InVision has already had lighter integrations with Atlassian products, including Jira, Confluence and Trello. It’s also worth noting that Atlassian participated in InVision’s $115 million Series F funding round.
The partnership makes sense. Atlassian provides a parallel product to InVision, except instead of serving designers, Atlassian serves engineers.
But it brings up an interesting challenge for InVision, last valued at $1.9 billion. The company went from creating its own market with a paid prototyping and collaboration tool to competing with giants and startups alike as it introduced new products.
InVision Studio, for instance, is meant to compete with the likes of Adobe XD, Sketch, and Figma, among others.
At the same time, InVision’s strategy has always been to become a connective tissue for the broader design landscape. CEO Clark Valberg has said in the past that he sees InVision becoming the Salesforce of the design world, with a broad array of partnerships and integrations across the industry to handle each, nuanced fraction of the process in a single, fluid place.
“Up until now we’ve been a fairly horizontal player,” said VP of Product Mike Davidson. “We created the market for prototyping. There was no paid market for a prototyping tool until InVision came along. Now that you see us provide a more vertical stack of tools, we don’t want to lose the great thing we’ve built with the InVision Prototyping tool.
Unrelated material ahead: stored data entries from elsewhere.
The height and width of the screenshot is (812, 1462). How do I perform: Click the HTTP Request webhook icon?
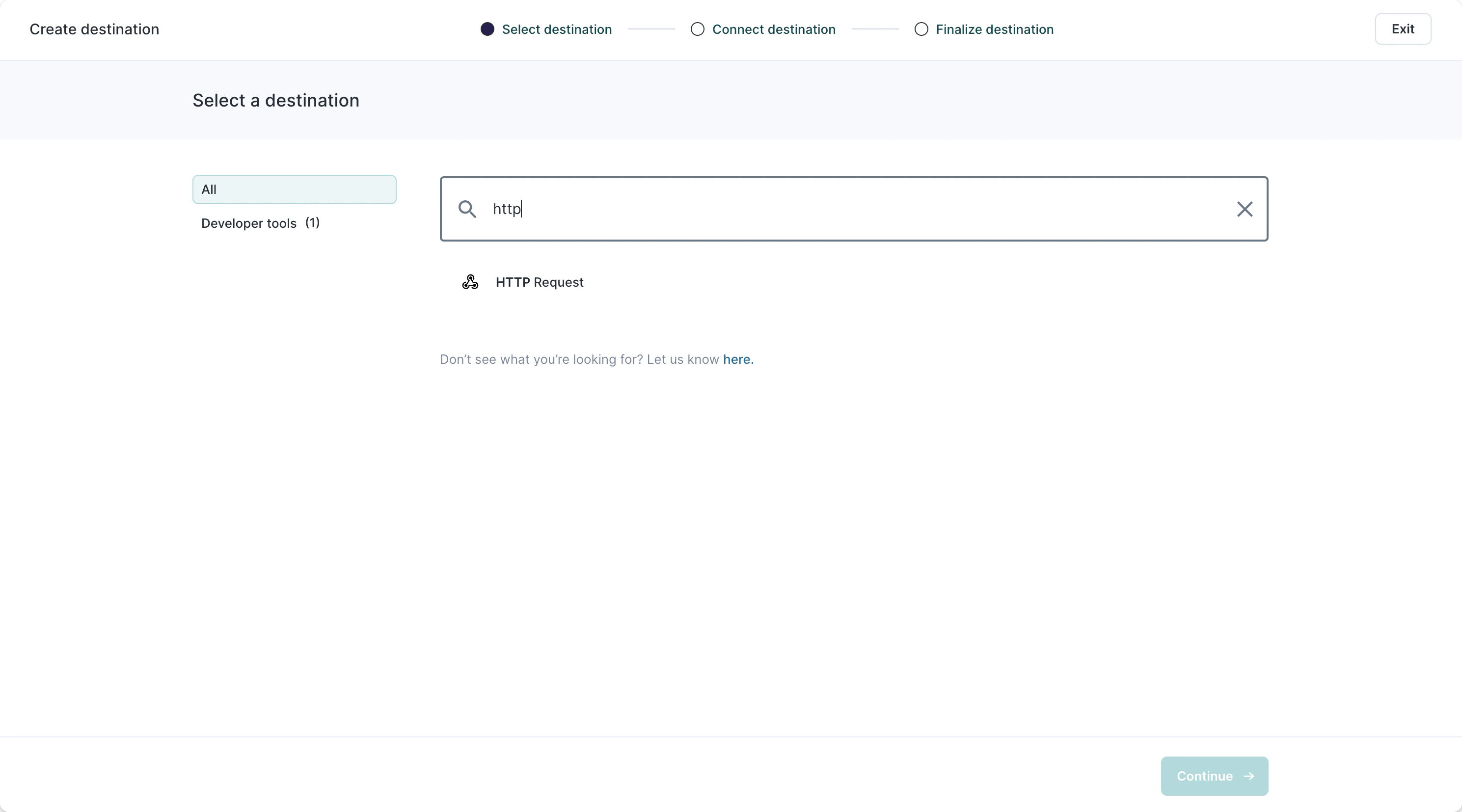point(470,282)
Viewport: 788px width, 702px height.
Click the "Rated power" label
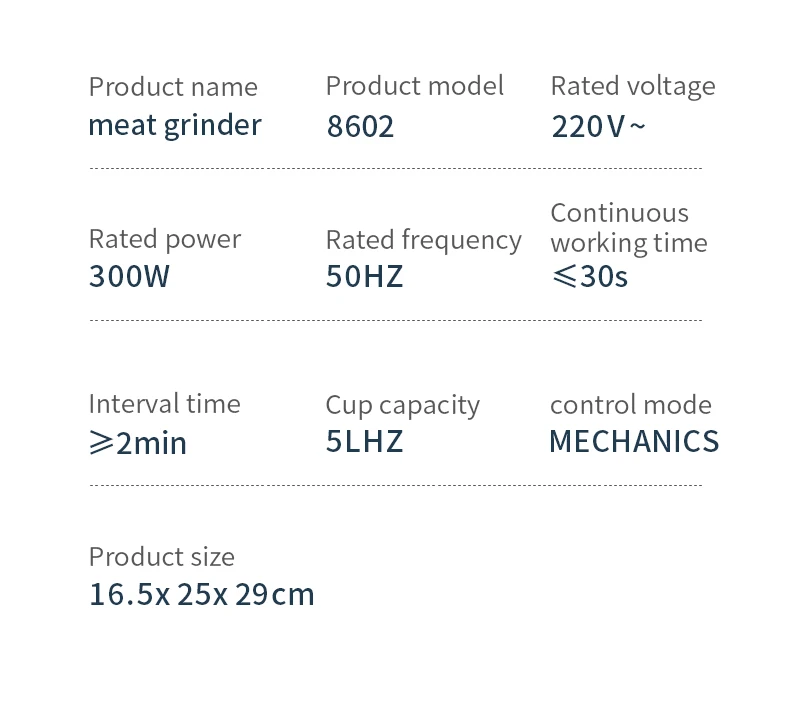[165, 239]
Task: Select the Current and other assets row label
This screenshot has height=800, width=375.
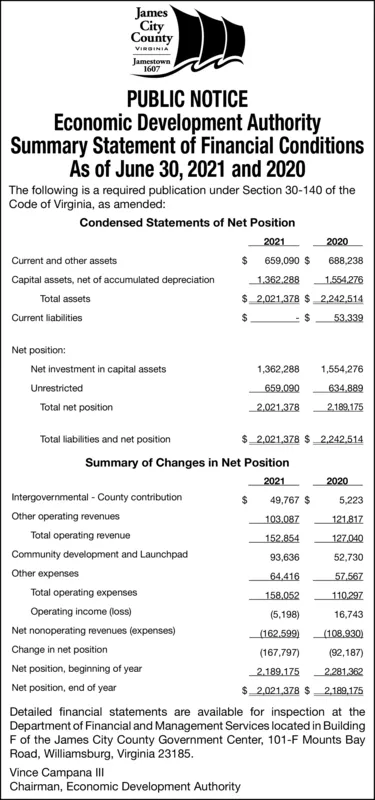Action: tap(64, 261)
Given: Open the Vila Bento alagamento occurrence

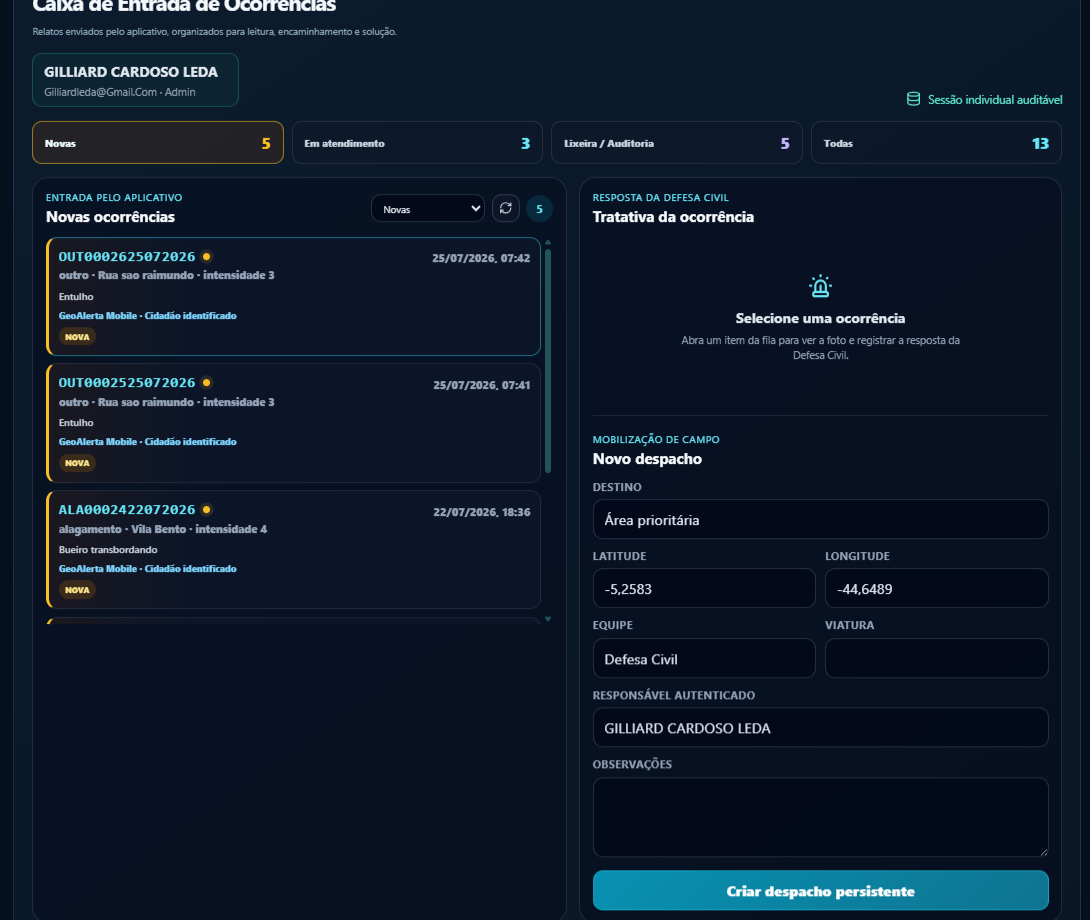Looking at the screenshot, I should click(x=293, y=549).
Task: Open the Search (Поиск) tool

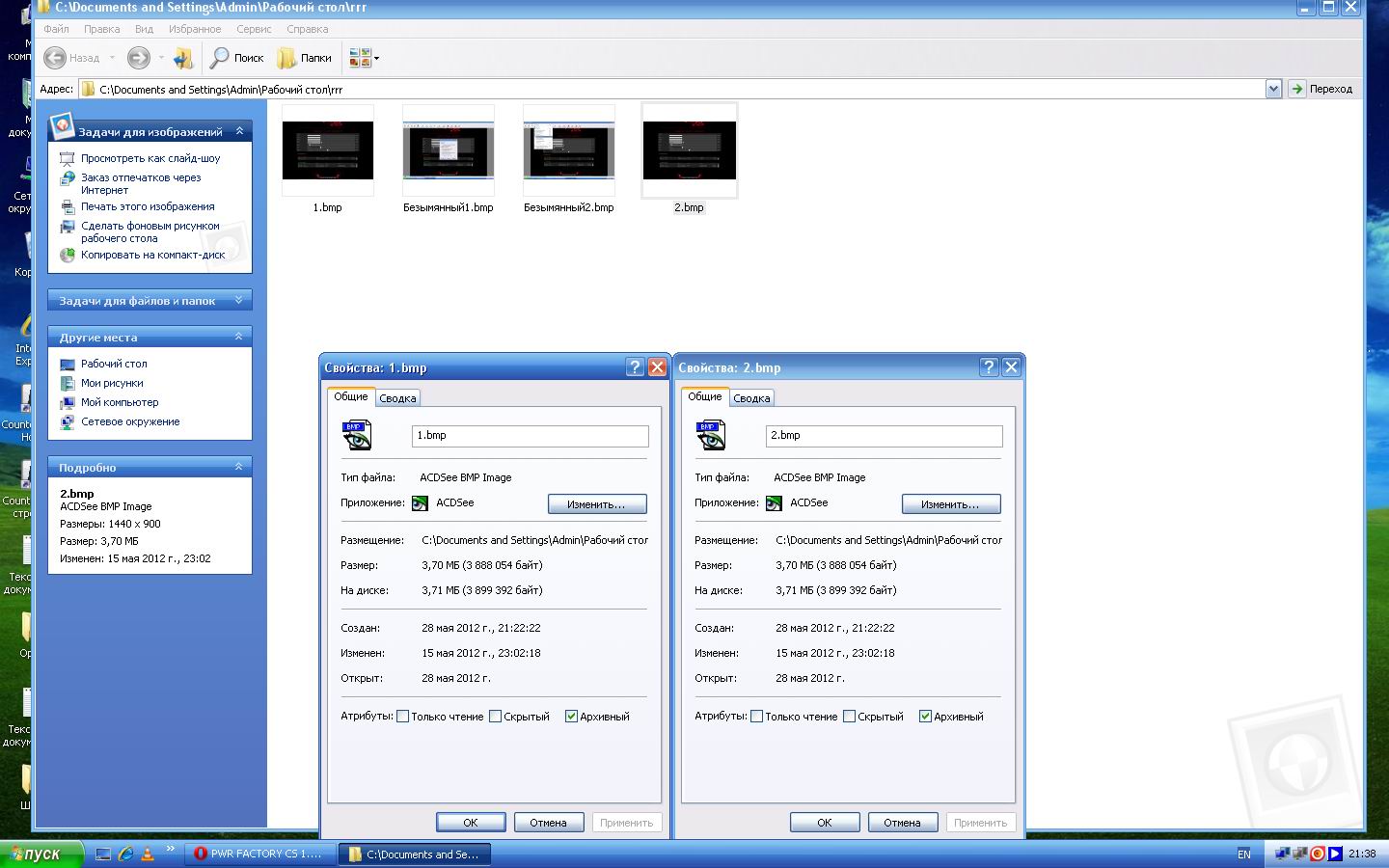Action: (x=237, y=58)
It’s been more popular than we could have ever imagined.”
Davidson added that InVision now serves 100 of the Fortune 100 companies.
And since its launch in 2011, InVision has maintained that original strategic course of staying open, particularly with Atlassian. But InVision isn’t just friendly with Atlassian. The company also introduced an App Store and Asset Store in InVision Studio (partnerships include Slack, Dribbble, and Getty), with plans to launch a developer API so anyone can build apps for InVision Studio. Plus, InVision has made a handful of acquisitions, and launched the Design Forward Fund, which allocates $5 million toward investing in design startups.
VP of Partnerships and Community Mike Davidson believes that balancing this open garden philosophy with the desire to provide the very best products across the entire process (automatically putting InVision in competition with other design startups) is one of the company’s greatest challenges.
“We want to provide a first-cclass experience from beginning to end but we also want to provide a system that’s open enough where you can use your tool of choice for any one of the particular functions,” said Davidson. “It’s a difficult balance. We want to allow for designers and developers to choose which tools they use for whatever job they’re trying to do, but we also want to be the best choice for each one of those functions.”